Given problem: Output every line of the rows below as a JSON list of strings, one string per line, leaving out blank lines.

== == ==

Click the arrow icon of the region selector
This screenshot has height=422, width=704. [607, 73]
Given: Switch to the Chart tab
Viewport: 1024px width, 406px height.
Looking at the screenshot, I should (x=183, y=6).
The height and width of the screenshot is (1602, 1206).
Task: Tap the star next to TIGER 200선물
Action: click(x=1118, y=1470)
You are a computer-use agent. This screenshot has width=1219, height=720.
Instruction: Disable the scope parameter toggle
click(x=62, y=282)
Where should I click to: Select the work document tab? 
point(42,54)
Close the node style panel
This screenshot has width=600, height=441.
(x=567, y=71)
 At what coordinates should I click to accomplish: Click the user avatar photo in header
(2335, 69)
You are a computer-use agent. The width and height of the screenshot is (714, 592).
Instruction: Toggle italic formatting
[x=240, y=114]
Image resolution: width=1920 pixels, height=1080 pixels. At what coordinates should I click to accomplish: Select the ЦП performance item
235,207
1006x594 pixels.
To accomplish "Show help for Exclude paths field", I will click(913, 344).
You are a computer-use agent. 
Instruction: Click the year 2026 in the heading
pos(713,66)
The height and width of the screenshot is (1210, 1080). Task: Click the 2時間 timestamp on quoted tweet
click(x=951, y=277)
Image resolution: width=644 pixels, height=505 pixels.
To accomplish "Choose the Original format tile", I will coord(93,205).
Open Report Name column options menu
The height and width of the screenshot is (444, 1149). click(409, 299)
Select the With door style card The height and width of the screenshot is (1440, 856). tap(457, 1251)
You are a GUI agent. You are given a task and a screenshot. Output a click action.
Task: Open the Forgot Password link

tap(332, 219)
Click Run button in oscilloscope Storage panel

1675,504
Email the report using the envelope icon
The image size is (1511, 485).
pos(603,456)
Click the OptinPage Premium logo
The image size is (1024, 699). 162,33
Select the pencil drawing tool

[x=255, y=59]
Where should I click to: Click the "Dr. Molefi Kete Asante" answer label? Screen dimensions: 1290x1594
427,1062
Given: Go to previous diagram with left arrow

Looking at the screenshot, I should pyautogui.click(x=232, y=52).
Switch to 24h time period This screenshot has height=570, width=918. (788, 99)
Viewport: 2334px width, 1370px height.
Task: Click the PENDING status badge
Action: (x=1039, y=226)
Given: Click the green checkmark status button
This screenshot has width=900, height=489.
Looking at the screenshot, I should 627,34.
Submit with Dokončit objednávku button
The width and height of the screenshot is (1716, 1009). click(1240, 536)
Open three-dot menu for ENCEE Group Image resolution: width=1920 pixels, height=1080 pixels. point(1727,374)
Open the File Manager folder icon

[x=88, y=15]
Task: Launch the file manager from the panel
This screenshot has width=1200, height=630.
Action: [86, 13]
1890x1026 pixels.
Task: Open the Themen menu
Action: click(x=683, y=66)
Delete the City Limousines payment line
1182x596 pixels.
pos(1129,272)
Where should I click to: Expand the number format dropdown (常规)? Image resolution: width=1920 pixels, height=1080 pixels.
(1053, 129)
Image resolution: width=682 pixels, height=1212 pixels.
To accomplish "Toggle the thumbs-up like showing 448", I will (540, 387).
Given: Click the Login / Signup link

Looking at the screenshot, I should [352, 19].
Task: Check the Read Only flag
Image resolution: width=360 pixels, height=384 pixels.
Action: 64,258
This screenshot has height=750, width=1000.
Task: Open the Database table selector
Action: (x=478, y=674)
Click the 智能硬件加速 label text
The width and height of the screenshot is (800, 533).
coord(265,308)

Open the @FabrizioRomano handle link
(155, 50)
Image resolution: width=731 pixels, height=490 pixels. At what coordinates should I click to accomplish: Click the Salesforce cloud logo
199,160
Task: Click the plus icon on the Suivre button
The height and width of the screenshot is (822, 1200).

== == ==

Output for this exercise:
[
  "Click the arrow icon of the region selector",
  "This screenshot has height=422, width=704. [607, 73]",
  "Given: Switch to the Chart tab",
  "Viewport: 1024px width, 406px height.",
  "Looking at the screenshot, I should (x=183, y=6).",
  "The height and width of the screenshot is (1602, 1206).",
  "Task: Tap the star next to TIGER 200선물",
  "Action: click(x=1118, y=1470)",
  "You are a computer-use agent. This screenshot has width=1219, height=720.",
  "Instruction: Disable the scope parameter toggle",
  "click(x=62, y=282)",
  "Where should I click to: Select the work document tab? ",
  "point(42,54)",
  "Close the node style panel",
  "This screenshot has width=600, height=441.",
  "(x=567, y=71)",
  " At what coordinates should I click to accomplish: Click the user avatar photo in header",
  "(2335, 69)",
  "You are a computer-use agent. The width and height of the screenshot is (714, 592).",
  "Instruction: Toggle italic formatting",
  "[x=240, y=114]",
  "Image resolution: width=1920 pixels, height=1080 pixels. At what coordinates should I click to accomplish: Select the ЦП performance item",
  "235,207",
  "1006x594 pixels.",
  "To accomplish \"Show help for Exclude paths field\", I will click(913, 344).",
  "You are a computer-use agent. ",
  "Instruction: Click the year 2026 in the heading",
  "pos(713,66)",
  "The height and width of the screenshot is (1210, 1080). Task: Click the 2時間 timestamp on quoted tweet",
  "click(x=951, y=277)",
  "Image resolution: width=644 pixels, height=505 pixels.",
  "To accomplish \"Choose the Original format tile\", I will coord(93,205).",
  "Open Report Name column options menu",
  "The height and width of the screenshot is (444, 1149). click(409, 299)",
  "Select the With door style card The height and width of the screenshot is (1440, 856). tap(457, 1251)",
  "You are a GUI agent. You are given a task and a screenshot. Output a click action.",
  "Task: Open the Forgot Password link",
  "tap(332, 219)",
  "Click Run button in oscilloscope Storage panel",
  "1675,504",
  "Email the report using the envelope icon",
  "The image size is (1511, 485).",
  "pos(603,456)",
  "Click the OptinPage Premium logo",
  "The image size is (1024, 699). 162,33",
  "Select the pencil drawing tool",
  "[x=255, y=59]",
  "Where should I click to: Click the \"Dr. Molefi Kete Asante\" answer label? Screen dimensions: 1290x1594",
  "427,1062",
  "Given: Go to previous diagram with left arrow",
  "Looking at the screenshot, I should pyautogui.click(x=232, y=52).",
  "Switch to 24h time period This screenshot has height=570, width=918. (788, 99)",
  "Viewport: 2334px width, 1370px height.",
  "Task: Click the PENDING status badge",
  "Action: (x=1039, y=226)",
  "Given: Click the green checkmark status button",
  "This screenshot has width=900, height=489.",
  "Looking at the screenshot, I should 627,34.",
  "Submit with Dokončit objednávku button",
  "The width and height of the screenshot is (1716, 1009). click(1240, 536)",
  "Open three-dot menu for ENCEE Group Image resolution: width=1920 pixels, height=1080 pixels. point(1727,374)",
  "Open the File Manager folder icon",
  "[x=88, y=15]",
  "Task: Launch the file manager from the panel",
  "This screenshot has width=1200, height=630.",
  "Action: [86, 13]",
  "1890x1026 pixels.",
  "Task: Open the Themen menu",
  "Action: click(x=683, y=66)",
  "Delete the City Limousines payment line",
  "1182x596 pixels.",
  "pos(1129,272)",
  "Where should I click to: Expand the number format dropdown (常规)? Image resolution: width=1920 pixels, height=1080 pixels.",
  "(1053, 129)",
  "Image resolution: width=682 pixels, height=1212 pixels.",
  "To accomplish \"Toggle the thumbs-up like showing 448\", I will (540, 387).",
  "Given: Click the Login / Signup link",
  "Looking at the screenshot, I should [352, 19].",
  "Task: Check the Read Only flag",
  "Image resolution: width=360 pixels, height=384 pixels.",
  "Action: 64,258",
  "This screenshot has height=750, width=1000.",
  "Task: Open the Database table selector",
  "Action: (x=478, y=674)",
  "Click the 智能硬件加速 label text",
  "The width and height of the screenshot is (800, 533).",
  "coord(265,308)",
  "Open the @FabrizioRomano handle link",
  "(155, 50)",
  "Image resolution: width=731 pixels, height=490 pixels. At what coordinates should I click to accomplish: Click the Salesforce cloud logo",
  "199,160",
  "Task: Click the plus icon on the Suivre button",
  "The height and width of the screenshot is (822, 1200)."
]